Thursday was fun. I had a middle aged female who was 1 day post op gastric bypass surgery (nutrition stuff again). She was super nice and let us poke and prod and look and inspect. She was very gracious to my partner and I. She was a true pleasure. She had a 10" incision in her abdomen - it was very pretty. There were 28 staples. Good times. Although she was a perfect pt, she was a little boring to take care of since she was so independent. But then some excitement came about. Another pt down the hall needed a catheter. Her catheter had been
dc'd the day before and she had not urinated since, so she needed an in and out
cath. An in and out
cath goes in, gets all the urine out, then comes out. So they told my partner and I that we could put it in. I was extremely excited. Put a catheter in a real pt and not just a
mannequin with a huge pee hole!!! So I was nonchalant with my nurse partner for the day.
"you can do it if you want" I said thinking she doesn't want to.
"are you sure?" she said, "don't you want to do it?"
"yeah" I said, "I'll flip you for it. do you have a coin?"
"no" she said, "lets rock, paper, scissor it."
"okay" I say - I have to win this!!
1-2-3 both scissors. do over
1-2-3 she's scissors. I'm rock. I win. I get to do the catheter!!!
The pt is a young woman who was in a car accident and broke her pelvis. We go to her room and find her walking to the bathroom trying to urinate so we won't have to
cath her, but she got nothing. so in we go. Now when you
cath a woman you prefer for her legs to be as far apart as possible so that you can clearly see the urethra (also known as the pee hole).
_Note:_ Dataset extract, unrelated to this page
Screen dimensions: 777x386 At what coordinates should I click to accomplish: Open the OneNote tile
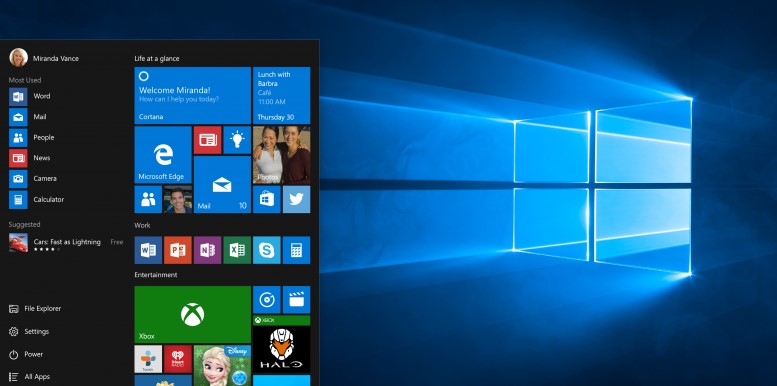point(207,250)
Unfortunately,
when your pelvis is broken it is difficult to spread your legs. So I got about a 3" spread (this is very small). So her legs are very large and she is African American and I can't see anything. My partner is holding the flashlight and I'm looking and thinking maybe I should have chosen paper. Oh yeah, and the pt keep screaming in shear pain due to having her legs slightly spread with a broken pelvis. So I go in, only it was the wrong hole. I tried to
cath her vagina. Just so you know I didn't get any urine. So I pulled out re
sterilized my field and went in again. I still saw nothing. It was like a wall and then all of a sudden this little window came open and a hole appeared. I threaded the catheter in. Poof, we made contact. A flood of urine field my bag. I got 400
mL. It was very dark. I pulled the catheter out. We covered her back up, she screamed some more. We were gone. I charted. Task completed. Urine retrieved.
Friday wasn't nearly as exciting. We started our morning evaluating our patients and taking vital signs. We had some down time and one group had a job to do, so the rest of us joined them. So all 6 of us went in to take care of an older man. He has 2 broken arms and a broken leg(that's what happens when you are walking down the street drunk). Oh yeah, and he's delirious. So as he said he had a shoo shoo. So we all go in to bathe him and change his sheets and he's laughing and doesn't have a clue that 6 girls are in there who don't have a clue what there doing and we're laughing and he's laughing and the whole thing was really funny. The rest of that day was super boring. I mean when the highlight of the day is cleaning up a delirious man's shoo shoo....well, you get the idea.
This week I have three tests, a paper due, and two more exciting days at the hospital. Can't wait.